Blog d'étude critique et académique du fait maçonnique, complémentaire de la revue du même nom. Envisage la Franc-Maçonnerie comme un univers culturel dont l’étude nécessite d’employer les outils des sciences humaines, de procéder à une nette séparation du réel et du légendaire et de procéder à la prise en compte de ce légendaire comme un fait social et historique.
Jean-Pierre Bacot
C’est le nouveau rédacteur en chef de la revue de la Libre Pensée, Pierre-Yves Modicom, universitaire, professeur de linguistique allemande, qui signe l’éditorial de ce n°351 consacré aux textes fondateurs qui ont amené le parlement français à adopter en 1905 la Loi de séparation des Églises et de l’État.
On pourra ainsi lire des contributions d’Aristide Briand, Jean Jaurès, Ferdinand Buisson, Alexandra David Néel (sur la situation religieuse au Japon), mais aussi de Jean-Marc Schiappa sur ce que fut l’application de cette loi en Algérie. L’auteur considère que la liberté de conscience est contradictoire au colonialisme et que si la laïcité avait été offerte aux « indigènes », le système aurait explosé. Cet article est d’autant plus intéressant que la plupart des grands laïques français furent de fieffés colonialistes. Un numéro de la revue sur cette douloureuse question serait utile. C’est en effet la gauche laïque qui a largement porté la démarche coloniale.

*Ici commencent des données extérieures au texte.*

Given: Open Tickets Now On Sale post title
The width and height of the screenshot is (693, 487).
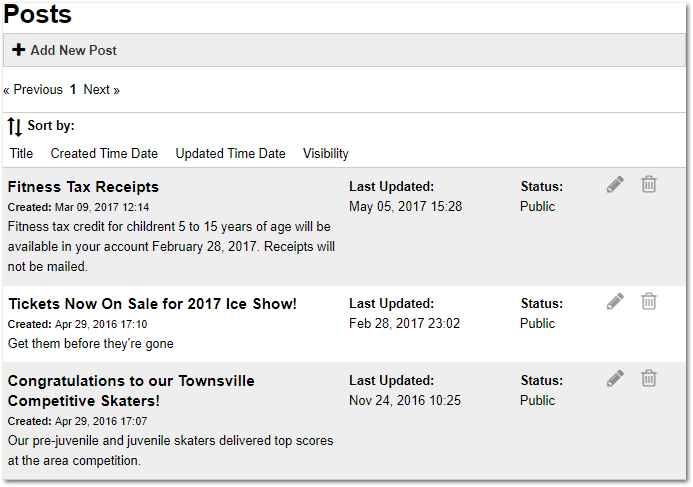Looking at the screenshot, I should [152, 304].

Christian Eyschen s’attache pour sa part à comparer la loi française de 1905 et le premier amendement de la constitution des États-Unis de 1791. Si l’idée originelle était la même, les conséquences sociales auront été radicalement différentes, ne serait-ce que parce qu’outre-Atlantique il ne se passa jamais de « guerre laïque » et que le In God we trust reste surdéterminant. Il y a là une belle démonstration de la laïcisation post-catholique et de la sécularisation post-protestante.
Luis M. Mateus et Ricardo Alves font le point sur un siècle de laïcité au Portugal. Depuis 1976, la Lusitanie vit aujourd’hui sous un régime hybride de « séparation avec coopération », situation contre laquelle le mouvement laïque portugais milite activement, en s’appuyant sur l’évolution de la société et le recul du catholicisme pour s’approcher d’une situation à la française.
Louise Ferté nous présente ensuite la figure d’Edgard Quinet (1803-1875), écrivain et philosophe un peu oublié aujourd’hui, mais qui fut le principal acteur d’une première Libre Pensée organisée. Ses œuvres complètes comptent pas moins de 30 volumes ?
Pour ouvrir la partie magazine, Clément Denuit prend parti pour une laïcité révolutionnaire à propos d’un ouvrage de Christophe Miqueu qui vient de paraître aux éditions Le Bord de l’Eau : Aux sources de la République laïque, l’école du peuple, entre ordre et révolution. Il s’agit pour l’auteur, de promouvoir une laïcité d’émancipation assise sur une fraternité rationnelle et matérielle qui remplace une « communauté spirituelle ».
Dernière contribution au thème, celle d’Isabelle d’Artagnan, à propos des textes du libre penseur allemand Max Sievers (1847-1944) qui réussit à fédérer plus de 600 000 personnes entre 1925 et 1933, avant de s’exiler, puis de faire partie de la Résistance intérieure, ayant été déchu de sa nationalité. Il fut décapité par la Gestapo en 1944.
À signaler également dans ce numéro, également dans la partie magazine, un article de Philippe Malby sur Bob Marley (1945-1981) dont il juge l’héritage non seulement musical, mais aussi idéologique et sociétal. Jamaïcain, métis, le futur créateur du reggae vient très jeune aux États-Unis où il fréquente des musiciens qui puisent dans le panafricanisme et une inspiration rastafariste inspirée de l’Éthiopie à forte connotation biblique. Il revient ensuite en Jamaïque et fonde avec Peter Tosh et Bunny Wailer un trio vocal, the Wailers qui deviendra célèbre, dont les textes dénonceront sans cesse l’injustice et dont les musiques installeront un monde sonore reconnaissable entre tous. Il mourra à Miami, mais sera enterré dans son pays natal.